* _Work instructions_: Tally the lines in the listing below that hold the string "will", and reply with that tally alone.

* _Records to use_:
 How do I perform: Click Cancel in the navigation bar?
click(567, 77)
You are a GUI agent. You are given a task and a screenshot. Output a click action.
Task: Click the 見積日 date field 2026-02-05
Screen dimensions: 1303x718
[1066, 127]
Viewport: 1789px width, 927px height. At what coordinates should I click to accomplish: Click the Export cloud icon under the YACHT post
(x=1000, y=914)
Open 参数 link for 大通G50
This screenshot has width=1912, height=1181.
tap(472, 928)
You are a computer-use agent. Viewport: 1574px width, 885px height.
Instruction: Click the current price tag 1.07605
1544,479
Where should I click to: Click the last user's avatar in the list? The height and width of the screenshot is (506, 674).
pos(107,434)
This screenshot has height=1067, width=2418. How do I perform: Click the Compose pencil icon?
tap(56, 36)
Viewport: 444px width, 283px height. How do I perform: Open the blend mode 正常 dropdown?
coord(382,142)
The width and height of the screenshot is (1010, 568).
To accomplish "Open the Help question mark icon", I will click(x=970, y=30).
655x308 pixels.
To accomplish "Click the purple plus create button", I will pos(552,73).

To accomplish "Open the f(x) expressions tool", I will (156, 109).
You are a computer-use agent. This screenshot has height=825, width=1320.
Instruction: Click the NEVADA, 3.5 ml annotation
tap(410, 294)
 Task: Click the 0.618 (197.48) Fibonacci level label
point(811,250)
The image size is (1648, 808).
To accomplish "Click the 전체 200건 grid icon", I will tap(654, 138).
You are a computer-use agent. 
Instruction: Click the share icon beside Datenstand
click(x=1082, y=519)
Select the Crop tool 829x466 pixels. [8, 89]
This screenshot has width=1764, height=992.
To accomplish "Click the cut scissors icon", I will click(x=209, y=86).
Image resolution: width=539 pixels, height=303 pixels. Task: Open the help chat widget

* _The completed task_: 5